With the market the way it is right now, there are hundreds of real estate agents in the L.A. area who would be delighted to have your business and will be more than wiling to actually help you. Ditch this guy.
posted by corey flood at 8:46 AM on August 9, 2009

My family has been in the mortgage and real estate business in SoCal for over 30 years. Unfortunately, no one in the family is active in your area, or I'd recommend you to someone specific.

Here's the thing: I took a very quick swing on Zillow to see if your requirements are super out of line. Taking a look at Granada Hills, I see over 1400 homes for sale there. I plugged in a dollar amount, and I do see several hovering around your price range (though I don't know your other requirements). I would suggest trying this yourself, if you haven't already, to see just how many homes in the area fit your requirements.

This is really very much a buyer's market, and suggesting that you try to meet or exceed suggested asking price seems way, way out of line. Frankly, any time that the market isn't white hot, suggesting that you meet or exceed on your initial bid is out of line (though not uncommon as real estate agents aren't always the most ethical bunch; as noted above, their commission depends on what you're willing to pay, or overpay.
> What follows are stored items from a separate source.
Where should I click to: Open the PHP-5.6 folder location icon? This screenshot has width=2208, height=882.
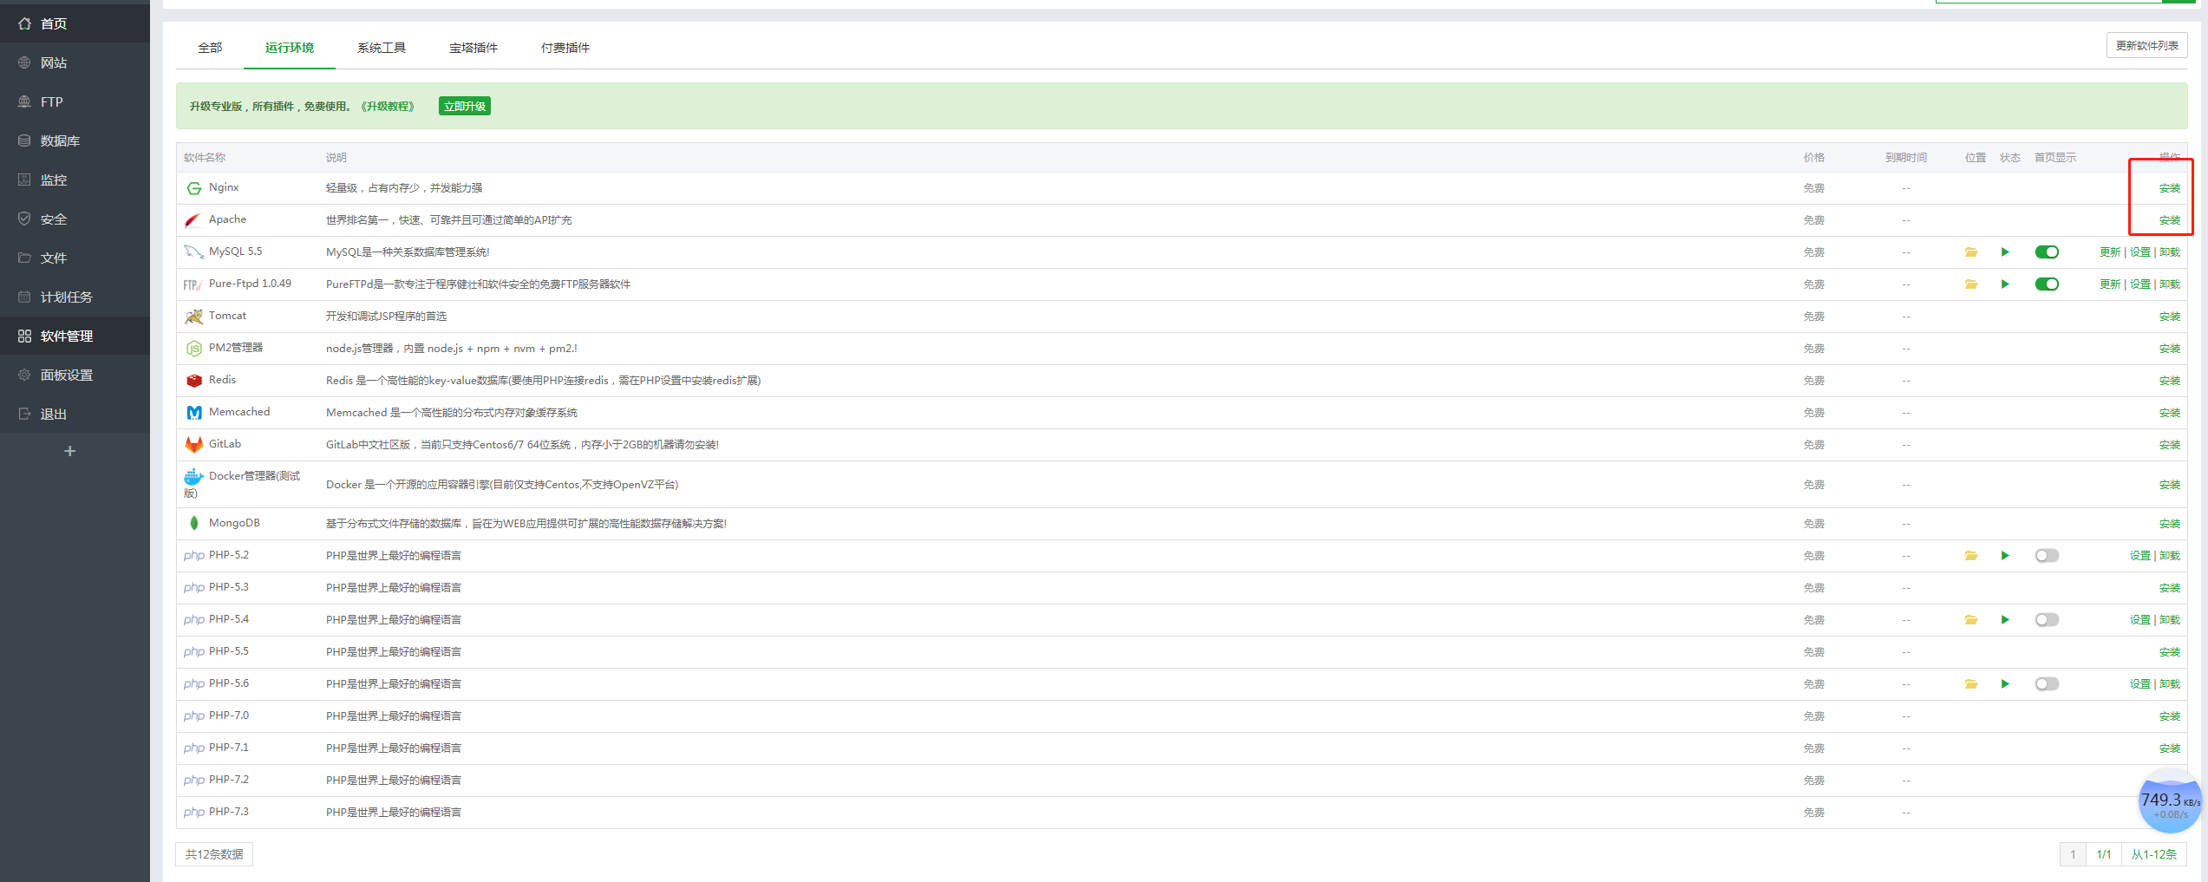tap(1970, 684)
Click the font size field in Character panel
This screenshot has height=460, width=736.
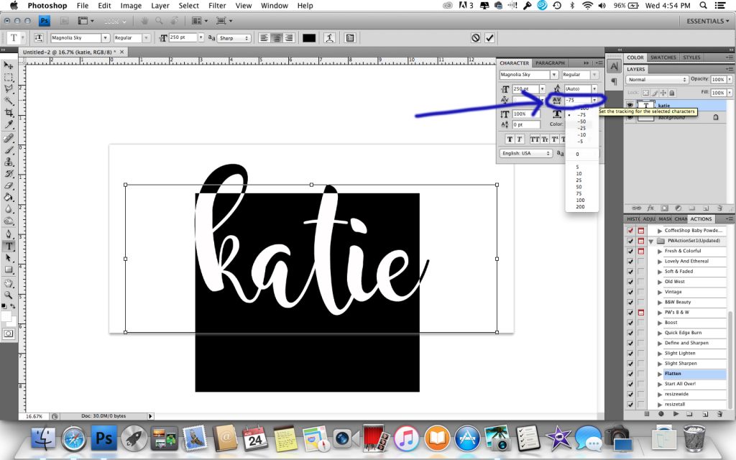coord(525,88)
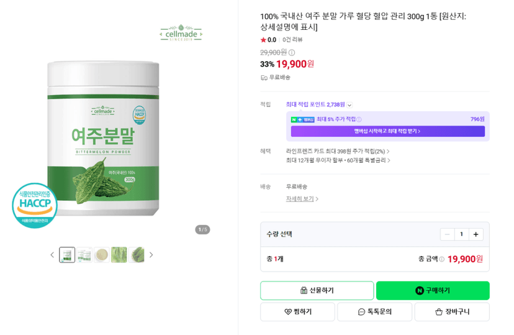Open the 0건 리뷰 reviews link
514x335 pixels.
click(x=292, y=40)
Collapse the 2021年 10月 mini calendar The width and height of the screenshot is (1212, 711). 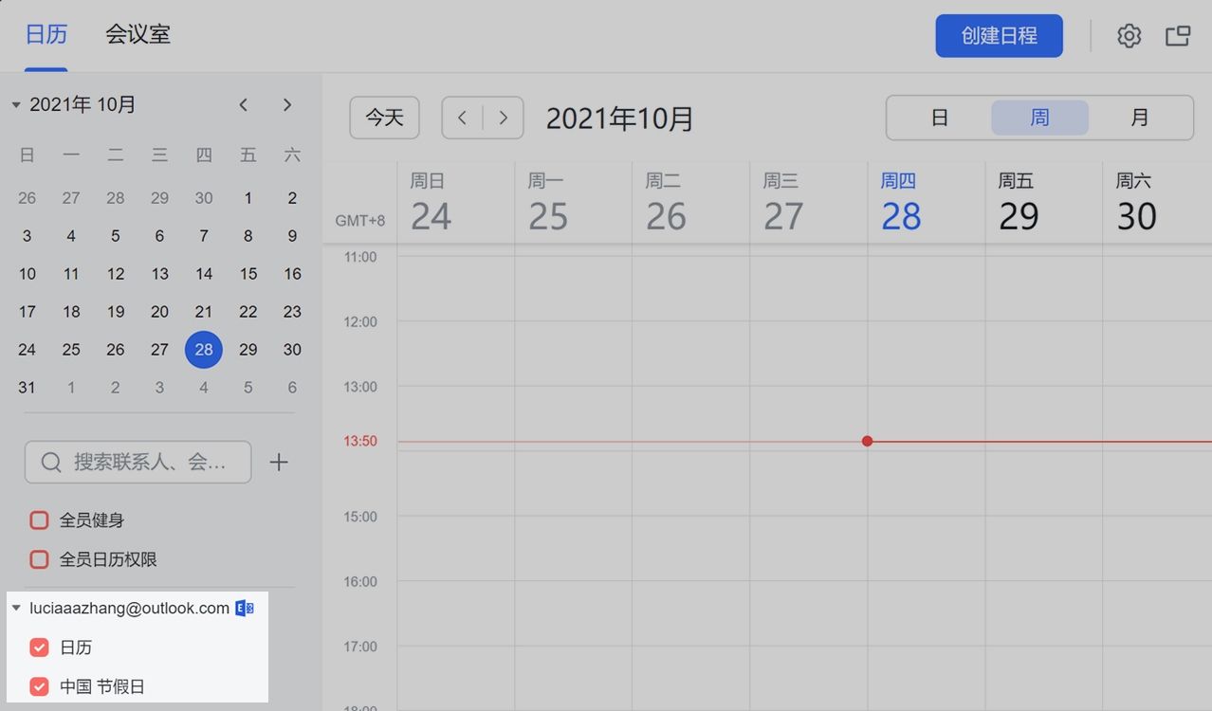tap(16, 105)
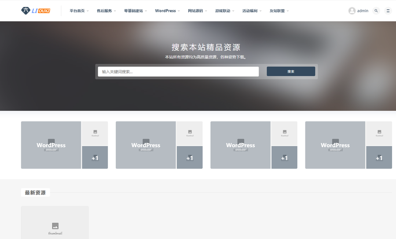
Task: Click the admin username link
Action: tap(363, 11)
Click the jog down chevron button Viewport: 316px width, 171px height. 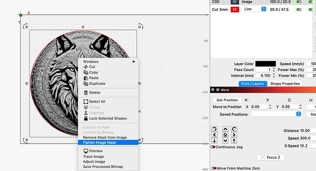coord(225,141)
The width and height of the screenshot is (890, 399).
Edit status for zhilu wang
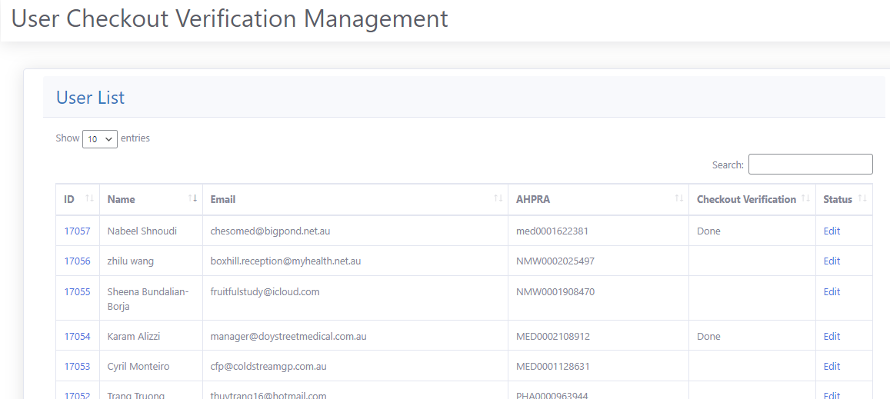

It's a fact that you need to keep in mind).

As to point number two, that's another reason I think Zillow might be helpful in your case. If you find that there aren't that many properties with your requirements, that may (MAY) explain his fumbling around trying to find you one. I honestly doubt it, though. Keep in mind that especially recently, $600,000 in Pasadena did NOT buy you much of a home (well, not in South Pas anyway). So this agent may not know many homes at your price (it probably appears ludicrously low to him), and he may also just be unwilling to help (see: commission as percentage of house purchase).

I really cannot speak to point three, as it depends a great deal on your financial situation and what kind of loans are out there right now. Of course you want a 30 year fixed (who doesn't these days?), but do you qualify? Also keep in mind that some mortgage agents steer their clients away from loans that the clients qualify for, in favor of loans that will make the agent more money. The loan type he's pushing seems a little exotic, but I'm NOT an expert.

All in all, he may not be hungry for your business but as has been pointed out, there are lots of agents that are hungry for it especially in this market. Dump him (politely), ask your friends who live in Granada Hills for a rec, or start calling agents in that area yourself. There are plenty of real estate agents who can help you get what you want, and it sure doesn't seem like he's able to do that.
posted by librarylis at 1:36 PM on August 9, 2009 [2 favorites]

You are not wasting his time. He is wasting yours.
posted by carmicha at 6:53 PM on August 9, 2009 [1 favorite]

you need a new realtor -- find a buyer's agent who will work exclusively on your behalf.